If you are reading this, you were either invited to do so by me, or someone blabbed. :) In any event, I am not overly proud of the recordings on this page. They do not accurately reflect the talent of any of the participants and are certainly not of sufficient quality for anyone to "enjoy." However, if you feel you can stand the sounds of ambitious high school students desperately trying to produce music with inferior equipment, read on. You will anyway.

In high school and college, I played trumpet and guitar. Unfortunately, I do not currently have any samples of my trumpet performances. I will confess that I am much better at trumpet than guitar, but as blues go, I can hold my own on either, given the right equipment. Even given the wrong equipment, I can usually do reasonably well with a trumpet. Below you will find brief samples of some guitar and/or vocal work that I did in high school. The recordings were done for the benefit of rehearsal and none are of a quality that I'd expect anyone to listen to them more than twice. I do hope, however, that perhaps someone can find something meaningful here, and that my own musical mishaps may be in some way enlightening to someone else. In any event, you will enjoy laughing at the extra sound effects in "Give or Take A Few" and perhaps even call out "Go Axl!" when listening to "Twisted Justice."

In 1989 I was the bassist (neat trick, without a bass) for a metal band known as "Counterpoint." I don't believe any audio recordings currently exist, but soon I will post the lyrics to "The Other Side of Sanity" and "Creatures of the Night," the latter of which was made into a music video in both English and German. By 1990, "Counterpoint" had all but dissolved and I joined a smaller, more organized alternative band called "Deviant's Palace." We wrote two songs and were prepared to cover The Cure's "Fascination Street" before we disbanded due to lack of funds and time. Deviant's Palace were: Amanda Holm (Guitar, Vocals), Britt Hartenberger (Keyboard, Percussion, Guiter) and Jay Bolton (Guitar, Vocals, Bass). We rehearsed in the most accoustically sound environment we could find (Amanda's basement) with a portable dual-cassette recorder and two mono microphones. I wish we had a recording of our cover of "Fascination Street," as it really was production quality and I think that if the Cure had been more popular we might actually have had a chance at the high school talent show circuit.

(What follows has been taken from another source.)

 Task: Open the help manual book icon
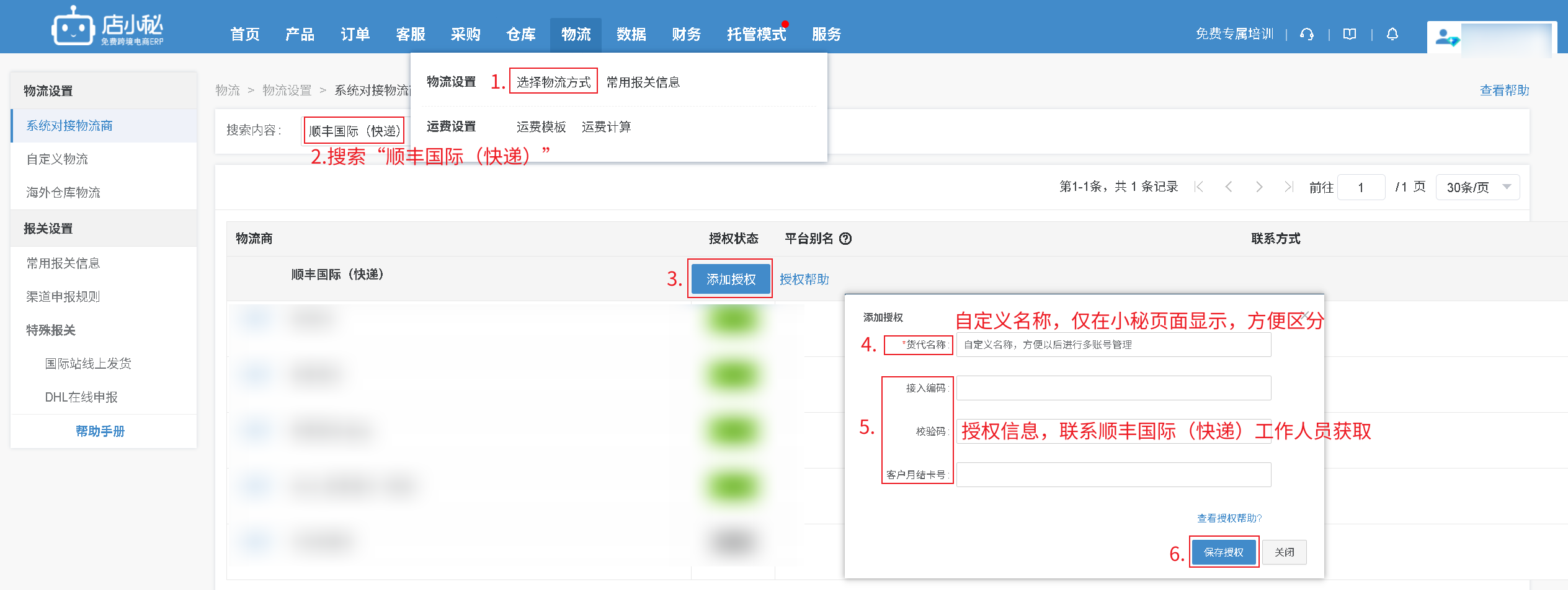click(x=1350, y=34)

As it is, I have the only existing recording of Deviant's Palace, if you want to hear it. The song is original material, and features three guitars. Amanda took the lead on this, with Britt and I doing rhythm with occasional counterpoint. There were words, but the words were never recorded. This was an "at-home" rehearsal tape. If you listen carefully to this version of "Give or take a few" you might hear the phone ringing. We forgot to unplug it. By the time we'd finished the tape we were laughing so hard you could hear it as we scrambled to shut off the recorder, but I've spared you that in this .WAV file.

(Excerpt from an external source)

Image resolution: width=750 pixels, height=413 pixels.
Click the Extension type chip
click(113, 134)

Another song from the DP era is "Twisted Justice," written, composed, and performed (in this recording) solely by me. This was primarily composed in an afternoon at home, with nothing but a mono microphone and a dubbing tape deck. The music was recorded first, followed by the voice track dubbed with music on second tape.

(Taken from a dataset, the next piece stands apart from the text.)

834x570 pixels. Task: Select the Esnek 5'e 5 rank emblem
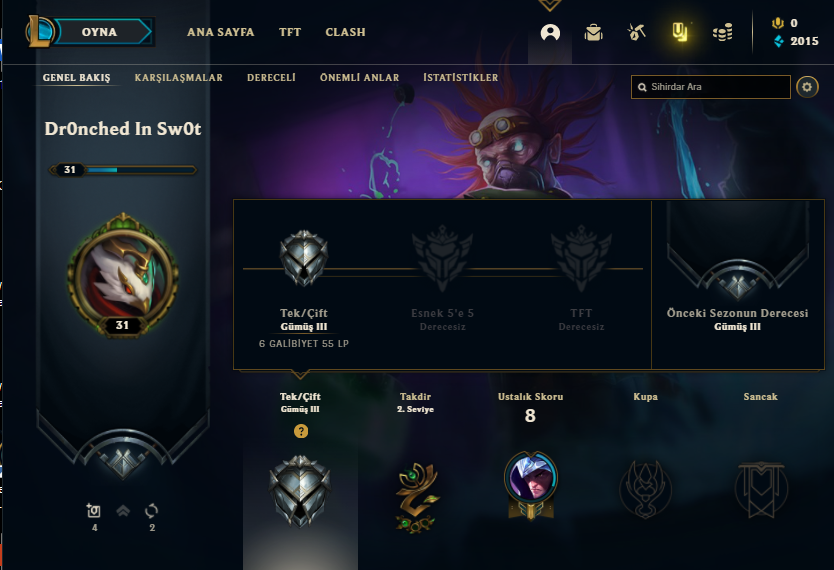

I mentioned "lack of funds" as one of the reasons for DP's eventual demise. To give you some idea of the severity of this issue, I should explain that my acoustic guitar had a cracked bridge, which made it nearly impossible to replace strings. My electric guitar (a poor-quality Lotus clone of the famous Fender Stratocaster) had even worse problems, including fatigued tremelo springs. This caused the guitar to stay continually out of tune. You can hear this in one of my own personal practice tapes of several themes I explored on my own. I also built an amplifier (I couldn't afford a performance-quality amp) for home-use from spare parts I'd salvaged from radios and other equipment. It required hand-tweaking of the circuitry for desired distortion level. You can hear the amp in action as I explore the previous themes further. You can also hear the guitar stray out of tune in this recording.